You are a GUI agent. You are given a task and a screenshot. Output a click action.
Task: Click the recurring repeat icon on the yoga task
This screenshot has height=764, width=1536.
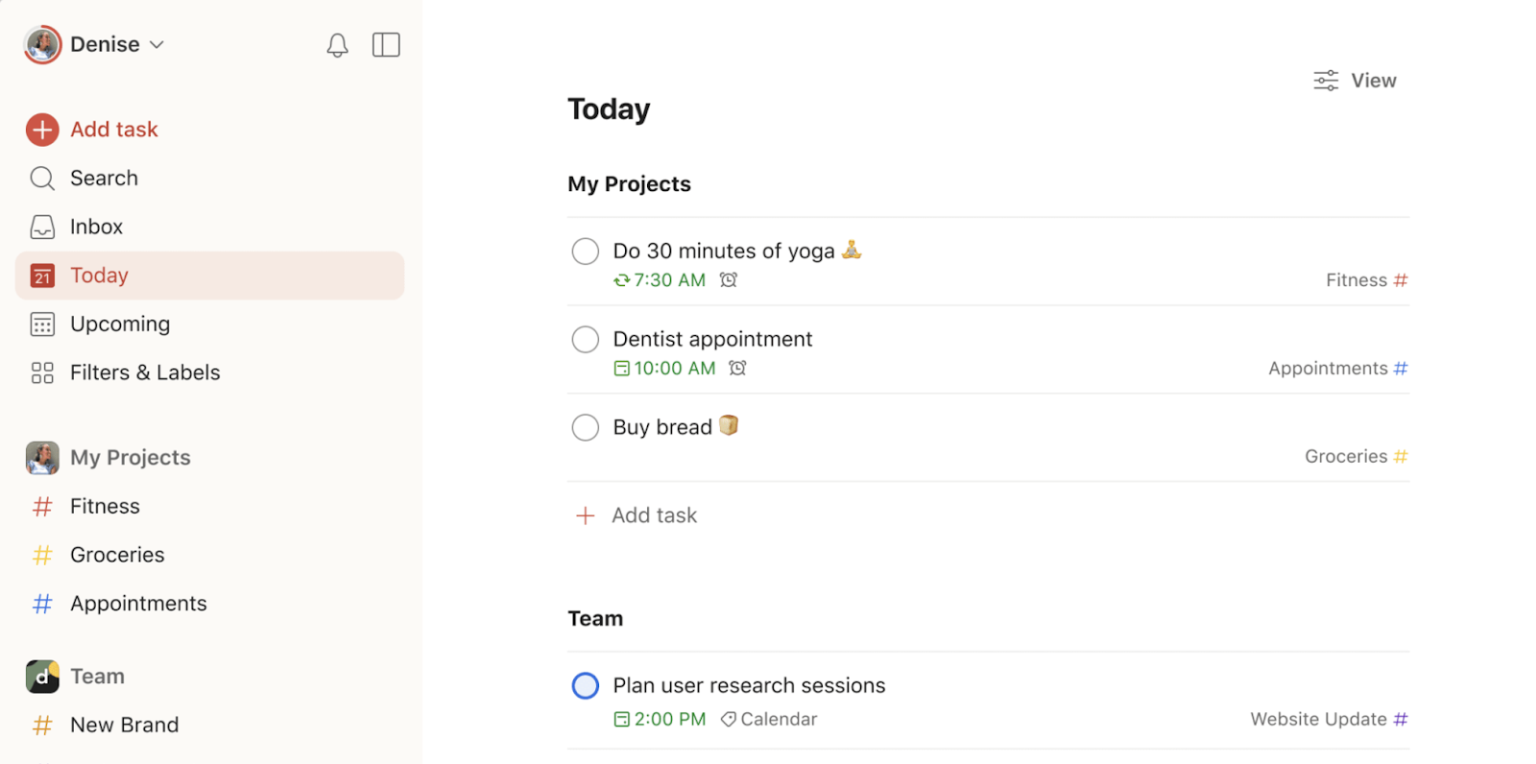(x=620, y=280)
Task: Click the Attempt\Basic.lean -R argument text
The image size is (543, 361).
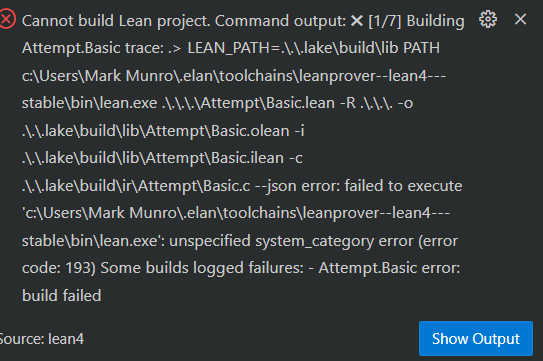Action: pos(278,103)
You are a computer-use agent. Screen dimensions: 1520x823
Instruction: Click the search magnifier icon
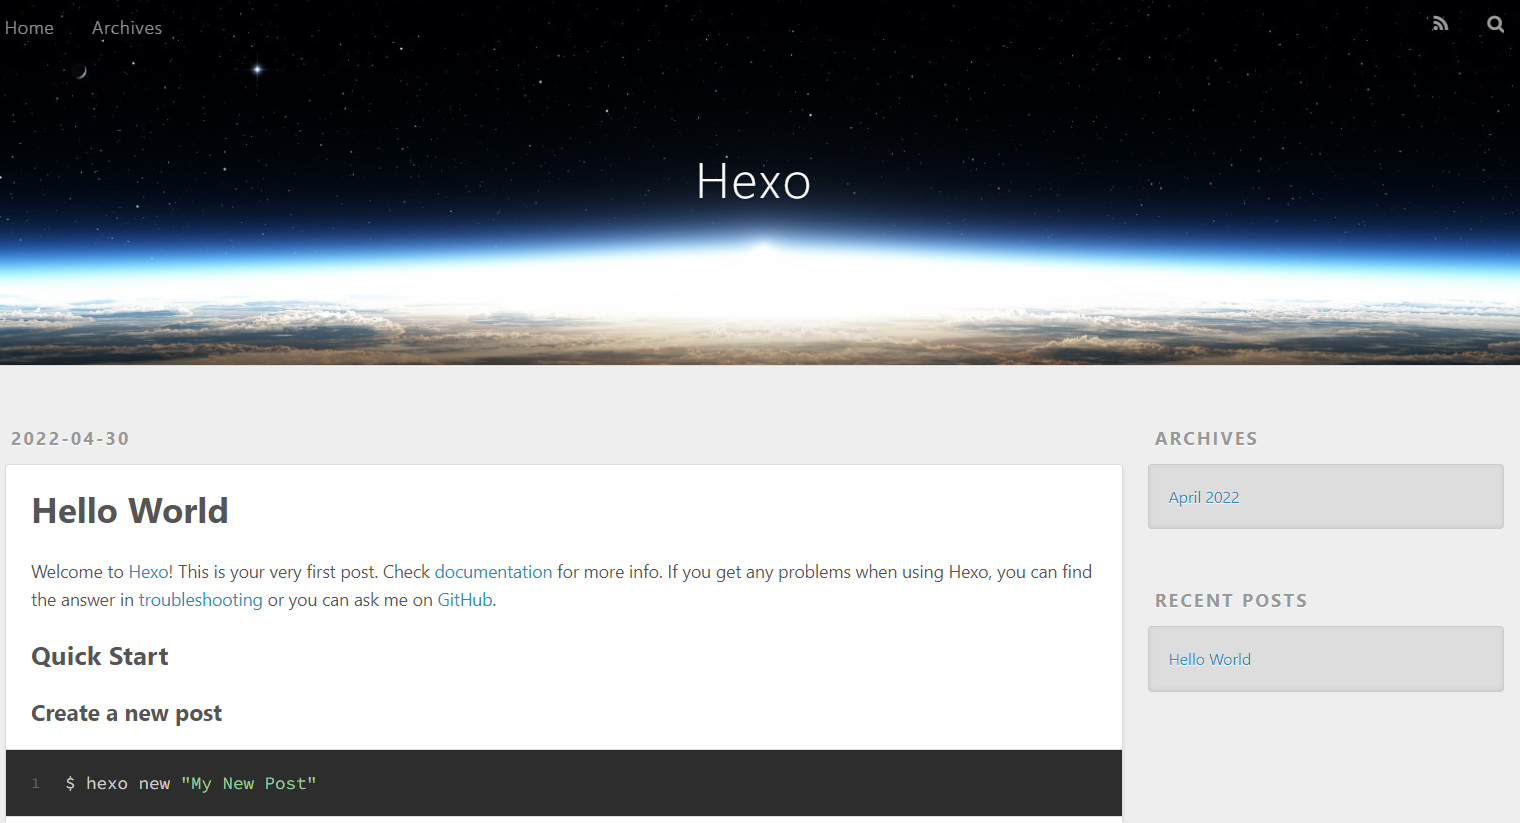click(x=1495, y=24)
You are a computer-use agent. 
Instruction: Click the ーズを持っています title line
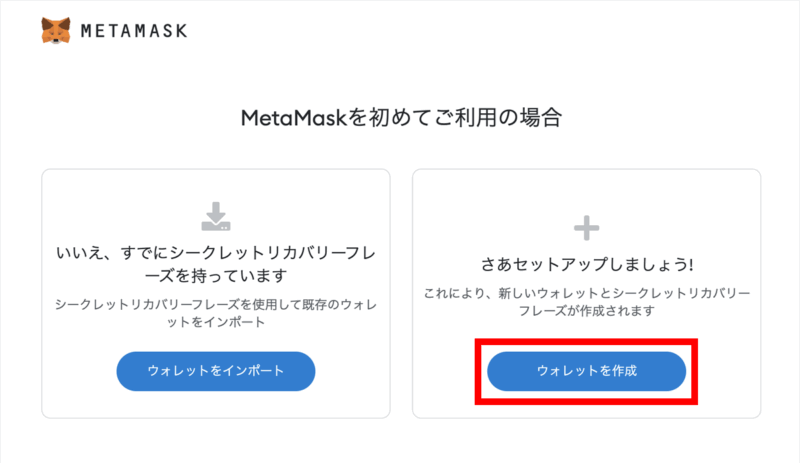[x=215, y=274]
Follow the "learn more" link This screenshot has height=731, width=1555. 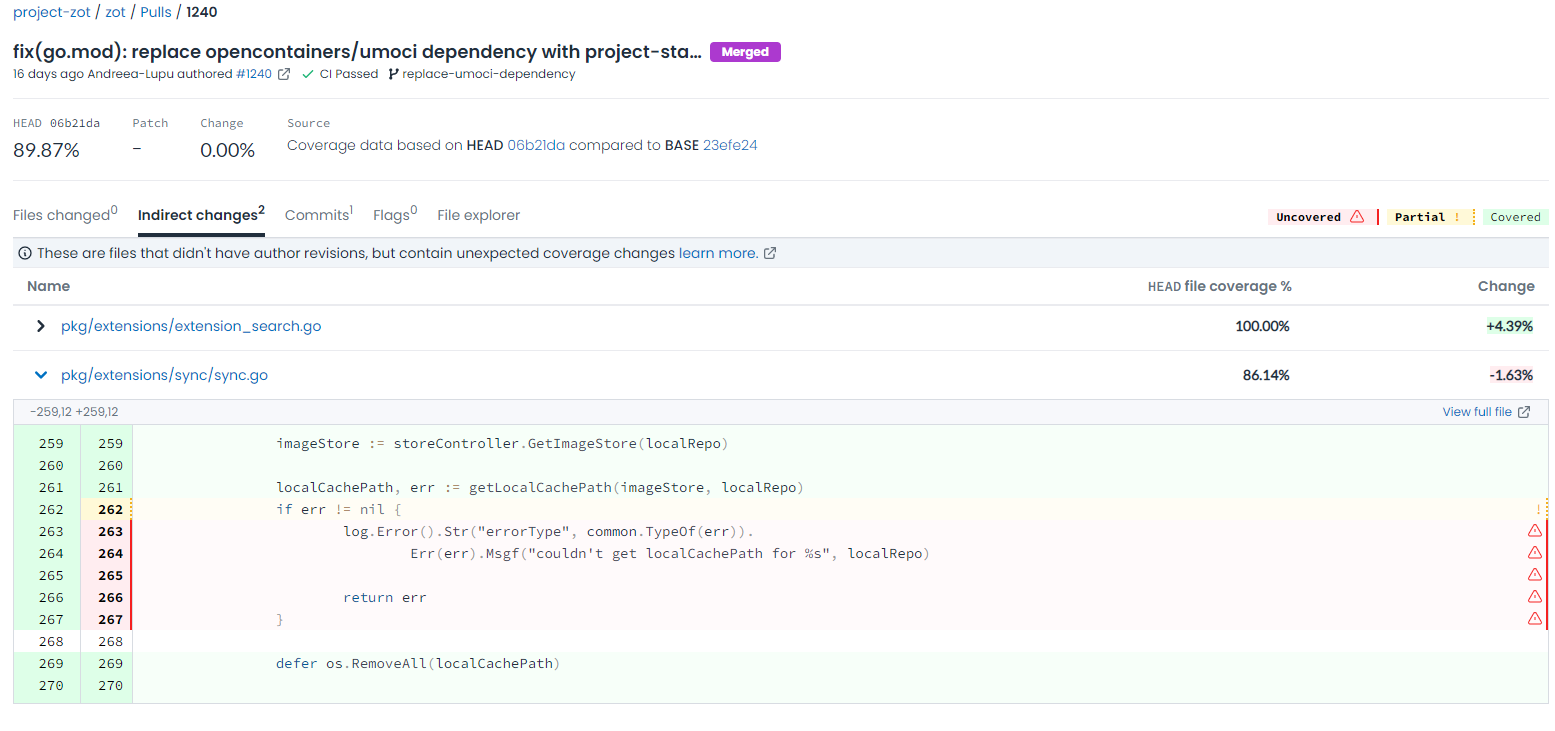point(720,252)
* * * *
SET EXERCISE -
Could you echo the items from the line containing "Task: Click the Attempt\Basic.lean" through the line containing "[x=215, y=274]", without the pictures?

RESULT OF THE EXERCISE -
Task: Click the Attempt\Basic.lean -R argument text
The image size is (543, 361).
Action: pos(278,103)
You are a computer-use agent. Screen dimensions: 1520x823
Instruction: Click the search magnifier icon
click(x=1495, y=24)
You are a computer-use agent. 
Instruction: Click the ーズを持っています title line
[x=215, y=274]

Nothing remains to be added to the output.